🤖 AI Summary
This study investigates how large language models internally represent and process instructions during supervised fine-tuning (SFT) and direct preference optimization (DPO). Through causal mediation analysis, we find that instruction representations are highly localized in early network layers and introduce the concept of an “instruction vector”—a representation that effectively guides later layers to select task-relevant information pathways even under conditions of linear non-separability. Our work challenges the prevailing assumption in mechanistic interpretability that internal representations are linearly encoded, and instead proposes a novel method for identifying causal information pathways without relying on linearity.
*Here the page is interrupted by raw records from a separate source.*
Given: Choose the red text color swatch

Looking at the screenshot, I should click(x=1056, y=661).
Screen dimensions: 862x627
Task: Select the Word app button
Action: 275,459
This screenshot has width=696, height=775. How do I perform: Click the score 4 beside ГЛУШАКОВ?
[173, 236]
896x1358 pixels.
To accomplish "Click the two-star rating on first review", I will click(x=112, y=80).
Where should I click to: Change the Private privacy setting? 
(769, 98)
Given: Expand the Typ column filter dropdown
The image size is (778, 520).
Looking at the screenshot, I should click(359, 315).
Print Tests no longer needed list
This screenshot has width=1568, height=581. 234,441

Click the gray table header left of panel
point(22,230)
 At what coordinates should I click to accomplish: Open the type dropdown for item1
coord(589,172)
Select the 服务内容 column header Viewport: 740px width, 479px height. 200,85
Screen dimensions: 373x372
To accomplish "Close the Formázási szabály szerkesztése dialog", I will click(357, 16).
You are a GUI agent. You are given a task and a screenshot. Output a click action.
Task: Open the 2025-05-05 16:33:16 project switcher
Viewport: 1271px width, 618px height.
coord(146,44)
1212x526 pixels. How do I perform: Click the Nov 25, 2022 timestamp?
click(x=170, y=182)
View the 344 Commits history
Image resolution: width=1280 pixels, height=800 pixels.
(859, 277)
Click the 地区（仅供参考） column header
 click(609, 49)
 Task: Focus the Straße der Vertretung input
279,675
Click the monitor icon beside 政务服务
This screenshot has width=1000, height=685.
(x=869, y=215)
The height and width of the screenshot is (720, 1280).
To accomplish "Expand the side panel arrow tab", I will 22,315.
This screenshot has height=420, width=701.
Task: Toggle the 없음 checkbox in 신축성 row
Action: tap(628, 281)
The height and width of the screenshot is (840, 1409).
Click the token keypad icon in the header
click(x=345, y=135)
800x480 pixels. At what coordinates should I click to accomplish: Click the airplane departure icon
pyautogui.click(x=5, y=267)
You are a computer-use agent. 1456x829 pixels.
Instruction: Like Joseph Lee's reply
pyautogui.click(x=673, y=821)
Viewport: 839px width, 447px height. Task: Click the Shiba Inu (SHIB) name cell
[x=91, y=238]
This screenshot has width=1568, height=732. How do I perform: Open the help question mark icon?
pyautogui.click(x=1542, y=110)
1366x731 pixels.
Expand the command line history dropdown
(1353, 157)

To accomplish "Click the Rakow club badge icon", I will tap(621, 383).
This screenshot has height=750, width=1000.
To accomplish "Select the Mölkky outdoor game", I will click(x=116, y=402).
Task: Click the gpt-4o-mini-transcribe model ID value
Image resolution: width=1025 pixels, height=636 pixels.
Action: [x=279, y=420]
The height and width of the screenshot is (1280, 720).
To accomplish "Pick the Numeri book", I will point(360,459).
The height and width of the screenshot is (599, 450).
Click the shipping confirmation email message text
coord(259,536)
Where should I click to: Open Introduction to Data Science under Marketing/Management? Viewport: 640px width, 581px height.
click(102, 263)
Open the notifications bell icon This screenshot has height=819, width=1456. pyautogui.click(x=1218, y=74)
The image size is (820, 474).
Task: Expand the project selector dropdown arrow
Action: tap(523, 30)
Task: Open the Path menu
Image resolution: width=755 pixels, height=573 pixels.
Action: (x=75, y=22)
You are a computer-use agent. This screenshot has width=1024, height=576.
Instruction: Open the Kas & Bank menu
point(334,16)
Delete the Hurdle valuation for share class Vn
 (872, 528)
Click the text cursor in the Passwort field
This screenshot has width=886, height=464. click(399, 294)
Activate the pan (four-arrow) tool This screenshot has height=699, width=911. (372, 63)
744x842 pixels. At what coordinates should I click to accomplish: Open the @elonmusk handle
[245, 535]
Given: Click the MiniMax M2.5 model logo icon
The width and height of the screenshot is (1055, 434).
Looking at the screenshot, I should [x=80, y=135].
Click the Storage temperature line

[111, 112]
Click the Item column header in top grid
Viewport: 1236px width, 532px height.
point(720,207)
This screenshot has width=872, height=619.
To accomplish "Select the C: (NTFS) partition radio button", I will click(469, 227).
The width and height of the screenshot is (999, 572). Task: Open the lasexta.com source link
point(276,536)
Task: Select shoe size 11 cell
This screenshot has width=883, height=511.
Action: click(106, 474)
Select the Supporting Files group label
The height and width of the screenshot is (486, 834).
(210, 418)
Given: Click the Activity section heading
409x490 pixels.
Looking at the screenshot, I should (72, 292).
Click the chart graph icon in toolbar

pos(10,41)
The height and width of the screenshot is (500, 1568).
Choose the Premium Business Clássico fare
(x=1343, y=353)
This reveals the instruction vector’s critical role as a selector of task-specific circuits within the model.
📝 Abstract
Despite the recent success of instruction-tuned language models and their ubiquitous usage, very little is known of how models process instructions internally. In this work, we address this gap from a mechanistic point of view by investigating how instruction-specific representations are constructed and utilized in different stages of post-training: Supervised Fine-Tuning (SFT) and Direct Preference Optimization (DPO). Via causal mediation, we identify that instruction representation is fairly localized in models. These representations, which we call Instruction Vectors (IVs), demonstrate a curious juxtaposition of linear separability along with non-linear causal interaction, broadly questioning the scope of the linear representation hypothesis commonplace in mechanistic interpretability. To disentangle the non-linear causal interaction, we propose a novel method to localize information processing in language models that is free from the implicit linear assumptions of patching-based techniques. We find that, conditioned on the task representations formed in the early layers, different information pathways are selected in the later layers to solve that task, i.e., IVs act as circuit selectors.